One problem with Chess is that it can’t guarantee the “real-time” semantics of timers, but few programs correctness or control flow rely on the threads being scheduled and executed real-time.

Data races for non-synchronized shared memory must be put into the “happens-before” graph, too. Chess enforces that the threads run in a single-threaded fashion so that Chess can deterministically execute the program and capture replay info.

There are n to the (k to the c) power thread interleavenings with n threads and k atomic operations performed by each and c interleavenings performed with each run. Chess solves this explosion of the search space by: keeping c low, usually around two, and by keeping k low by ignoring system functions and base libraries. Chess has found that keeping c low but examining all possible interleavening give the small magnitude of c has had great success.

When running Chess in a test harness, things implemented by devs to randomize the program like a large number of threads and sleep calls need to be undone to allow Chess to thoroughly and deterministically search the interleaving space.

Wednesday, October 14, 2009

Reentrancer

Reentrancer automatically converts shared, global state into thread-local state.

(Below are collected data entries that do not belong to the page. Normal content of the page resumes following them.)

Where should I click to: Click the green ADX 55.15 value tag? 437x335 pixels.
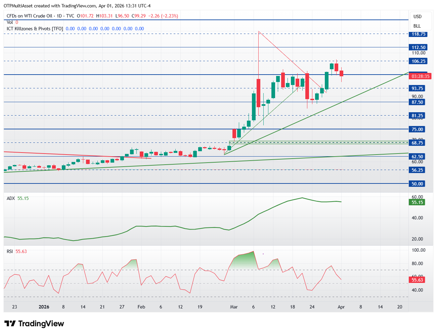pyautogui.click(x=417, y=202)
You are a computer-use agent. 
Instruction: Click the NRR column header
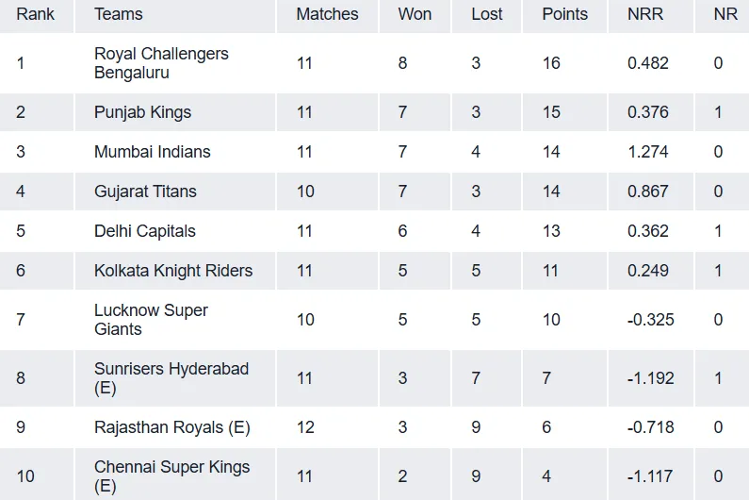tap(645, 14)
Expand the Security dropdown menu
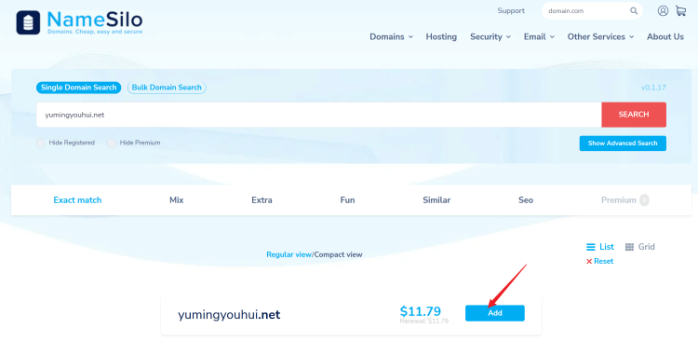 (490, 37)
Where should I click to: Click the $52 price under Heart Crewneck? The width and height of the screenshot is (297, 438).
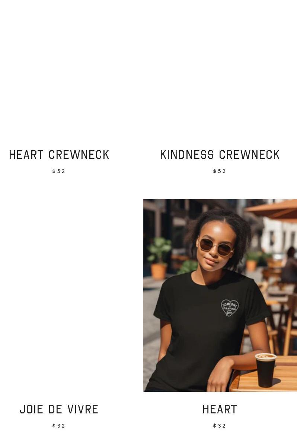[58, 171]
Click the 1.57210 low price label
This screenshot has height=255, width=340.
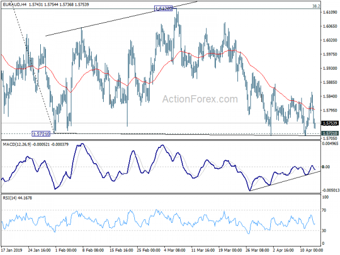[41, 134]
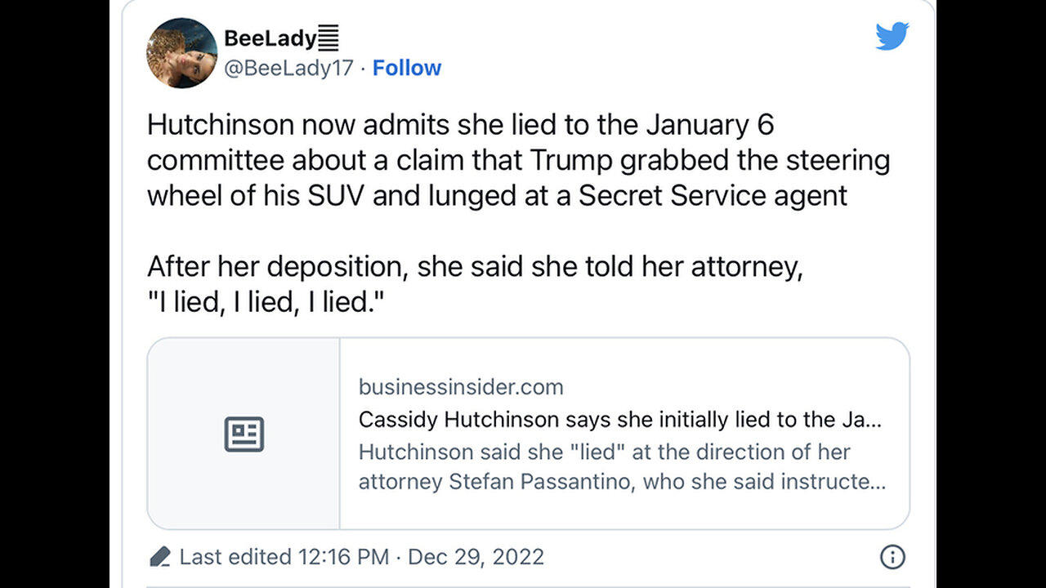Open the businessinsider.com link
Screen dimensions: 1046x588
[462, 387]
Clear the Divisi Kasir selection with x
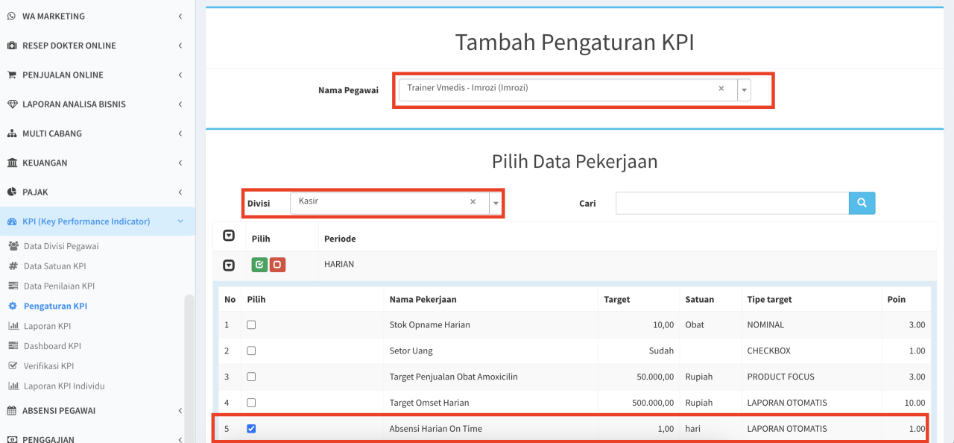Viewport: 954px width, 443px height. (473, 202)
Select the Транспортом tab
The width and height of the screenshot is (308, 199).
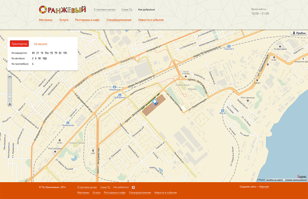20,44
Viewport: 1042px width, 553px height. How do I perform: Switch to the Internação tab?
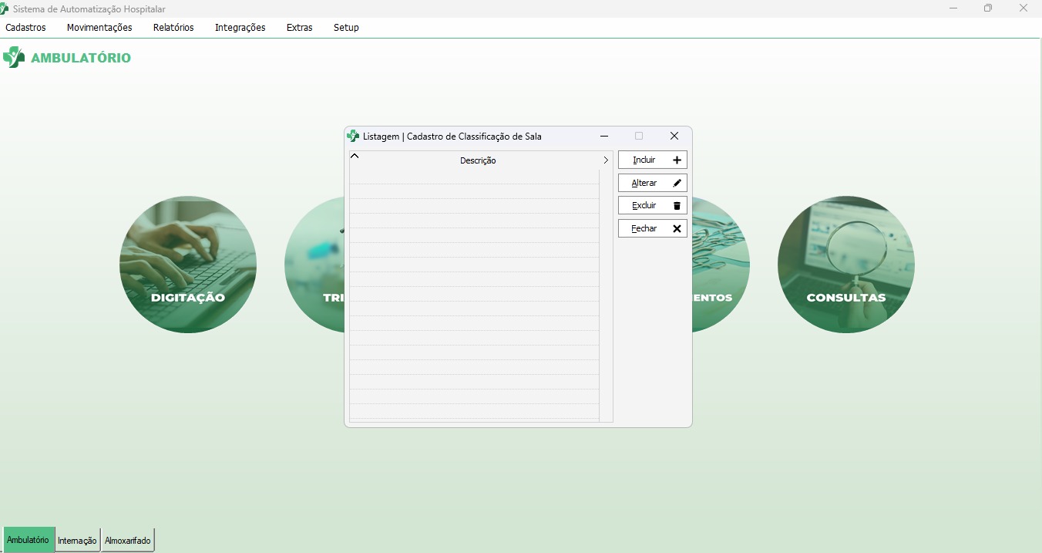coord(77,541)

While the refactorings that the paper presents will indeed make the program safer to run concurrently, it may not always be easy to convert shared state to thread-local state. Often the shared state is the result of lazy programming and can be refactored away with a bit of determination. However, there are many times where tasks cannot be run completely in isolation on their own threads and do truly need global state as a coordination mechanism. Given that, I’m not sure how useful I really think Reentrancer is.

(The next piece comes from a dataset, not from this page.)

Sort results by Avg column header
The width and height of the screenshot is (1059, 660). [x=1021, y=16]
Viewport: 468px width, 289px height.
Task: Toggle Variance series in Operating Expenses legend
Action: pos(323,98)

The refactoring takes place in three parts: surrounding static fields with accessors, converting static initializers to lazy initializers, and finally making the data thread local. The author did point out that this process can lead to incorrect behavior. It doesn’t seem like it would be worth the risk of making your application both incorrect and slower (according to the authors’ own benchmarks). Not being able to preserve behavior in the face of exceptions could cause an enormous amount of rework to be necessary. Database and file system access were also mentioned as blockers to this refactoring, but I find those to be less problematic because in the applications that I work with, those external accesses are normally separated from key processing of business logic

I found that this paper had overlap with the previous two on automated refactoring tools, but I found it less readable and less useful in practice.